Joseph Shen Bin (born 23 February 1970) is a Chinese Catholic prelate who has served as Bishop of Shanghai since 2023. He was Bishop of Haimen from 2010 to 2023.

==Biography==
Joseph Shen Bin was born into a Catholic family on 23 February 1970 in Qidong, in the province of Jiangsu. He studied philosophy in Sheshan, Shanghai, and in theology in Beijing, and he was ordained a priest on 1 November 1996. He worked in the diocese of Haimen as parish vicar in Sacred Heart of Jesus parish and then as vicar general of the diocese, and then as parish priest in the parish Mother of God parish.

On 17 April 2010 he was appointed to the see of Haimen, with the consent of the Holy See and the government of the People's Republic of China (PRC). He received his episcopal consecration on 21 April in the Cathedral of Cathedral of the Good Shepherd in Haimen (Nantong).

In September 2017, he participated in a meeting organized by the Community of Sant'Egidio in the German dioceses of Münster and Osnabrück. On that occasional he told an interviewer about the relationship between the Church and the government of China:

We have understood long time ago that in China, to carry on, it is convenient not to oppose the government, and sometimes we have to (it is convenient to) distinguish between ecclesial matters, matters of faith on one side, and economic and administrative issues, which in itself do not affect the deposition of faith, on another side.... The Gospel does not ask us to assume the role of antagonists of the constituted authorities. And Jesus says we must be smart as snakes and simple as doves. I believe that now, in China, dialogue and reconciliation are the most important things. Also with the government. And we must not give too much importance to the bad accusations against us coming from outside.
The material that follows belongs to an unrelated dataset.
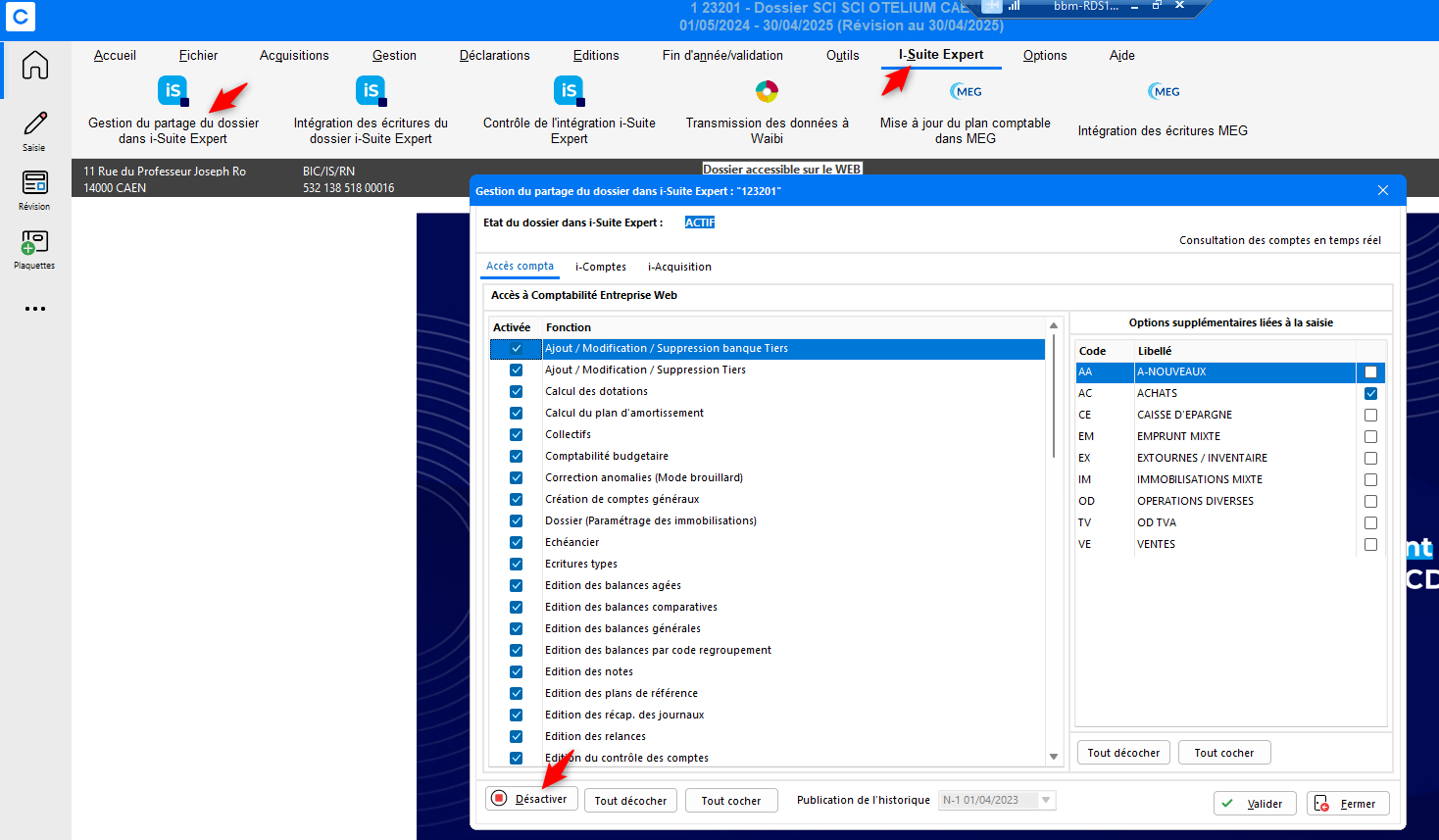
Task: Open the Accueil home icon in sidebar
Action: tap(35, 66)
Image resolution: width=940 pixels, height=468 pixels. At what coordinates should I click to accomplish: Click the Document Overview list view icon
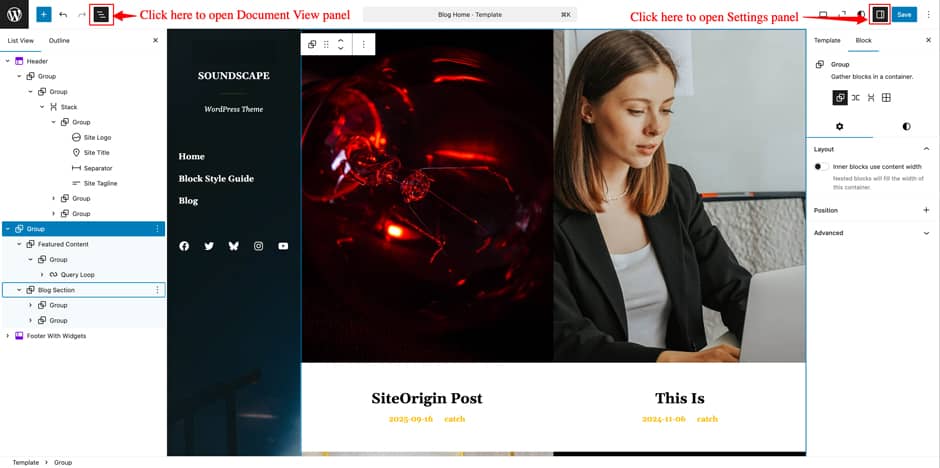click(x=101, y=15)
On 4 April 2023, Shen was installed as the Bishop of Shanghai in the Cathedral of St. Ignatius without the approval of the Holy See. The priests of the diocese were invited to attend without being told the name of their new bishop.

Pope Francis named him bishop of Shanghai on 15 July 2023. The Vatican Secretary of State, Cardinal Pietro Parolin said Francis was acceding to the government's action as a pastoral gesture for the sake of the Catholics of Shanghai and despite the fact that the government's unilateral action violated the spirit of the 2018 accord between the PRC and the Holy See. He said Francis hoped the following:

"Remedy the canonical irregularity created in Shanghai, in view of the greater good of the diocese and the fruitful exercise of the bishop’s pastoral ministry".

Since 2022, he has been president of the College of Chinese Catholic Bishops, a government-sanctioned religious group created by the State Administration for Religious Affairs of the PRC.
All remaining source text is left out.